Mam ostatnio silną zajawkę na takie klasyczne, hard rockowe, czasami hard’n’heavy, bądź power metalowe granie. No bo jednym z moich ulubionych albumów ubiegłego roku był War Of Kings Europe, w marcu „jarałem się” koncertem duńskiego Royal Hunt, a całkiem niedawno recenzowałem w naszym serwisie krążek gitarzysty Whitesnake Joela Hoekstry Dying To Live a także nową Avantasię. Musiałem zatem wreszcie powrócić do albumów jednego z moich muzycznych ulubieńców – Magnusa Karlssona. Bo kilkakrotnie pisałem tu o płytach, w których maczał palce (krążki duetu Allen/Lande, projektów The Codex i Starbreaker). A facet przecież znany jest z Primal Fear, współpracy z kolejnym duetem Kiske/Somerville, czy Bobem Catleyem. A i to nie wszystkie jego muzyczne ścieżki. Tą najważniejszą dla niego są jednak jego solowe dokonania sygnowane nazwą Magnus Karlsson's Free Fall. Do tej pory wydał pod owym szyldem dwa albumy: Free Fall z 2013 roku i całkiem świeży Kingdom of Rock (2015).

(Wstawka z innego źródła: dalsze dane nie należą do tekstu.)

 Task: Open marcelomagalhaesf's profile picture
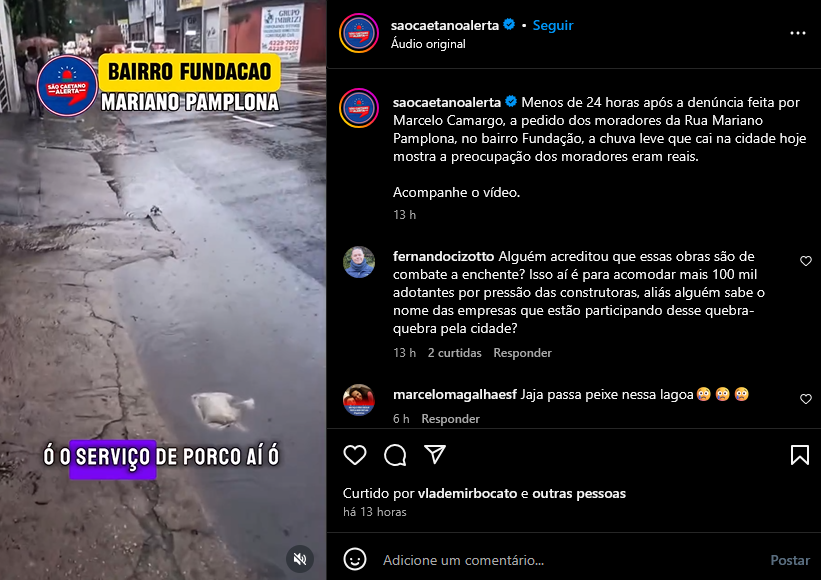(359, 400)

Zgodnie z chronologią przyjrzyjmy się bliżej temu pierwszemu albumowi. Każdy kto zna wcześniej wymienione przeze mnie płyty wie, że ten szwedzki gitarzysta, multiinstrumentalista i producent ma niezwykły talent do pisania melodyjnych numerów ze świetnymi refrenami. Rockowych killerów utrzymanych w stylistyce heavy metalu, hard rocka, power, bądź symphonic metalu, czasami oblanych lekko progresywnym sosem.

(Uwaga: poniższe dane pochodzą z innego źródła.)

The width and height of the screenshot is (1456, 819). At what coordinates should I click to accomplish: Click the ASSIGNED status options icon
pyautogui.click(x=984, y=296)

I taki jest jego debiut Free Fall. Pierwszych pięć numerów (Free Fall, Higher, Heading Out, Stronger, Not My Saviour) po prostu wgniata w ziemię swoim nośnym potencjałem. I nieważne, czy jest to galopujący i powermetalowy Higher, czy balladowy Stronger, który w wersji japońskiej pojawia się bonusowo w akustycznym anturażu. A dalej jest niewiele gorzej, iskrzy od ciekawych gitarowych riffów i solówek, sporej ilości klawiszowych form, no i licznych wokalnych popisów. Tak, tak, bo choć Karlsson zagrał na tym albumie prawie na wszystkich instrumentach (perkusję oddał Danielowi Floresowi), to wzorem Arjena Lucassena z Ayreon, czy Tobiasa Sammeta z Avantasii zaprosił sporą liczbę gości. Uznanych nazwisk, z którymi wcześniej współpracował. Usłyszymy zatem Jorna Lande (Allen/Lande, Masterplan, Ark), Ralfa Scheepersa (Primal Fear, Gamma Ray), Tony’ego Harnella (Starbreaker), Ricka Altzi (Masterplan), Davida Readmana (Pink Cream 69), Marka Boalsa (The Codex, Yngwie Malmsteen Band, Royal Hunt), Rickarda Bengtssona (Last Tribe), Hermana Saminga (A.C.T) i Mike’a Anderssona (Planet Alliance, Cloudscape, Full Force). Jednym słowem – do wyboru, do koloru. I to też ogromna siła tego krążka. Dal wielbicieli takiej muzy rzecz obowiązkowa.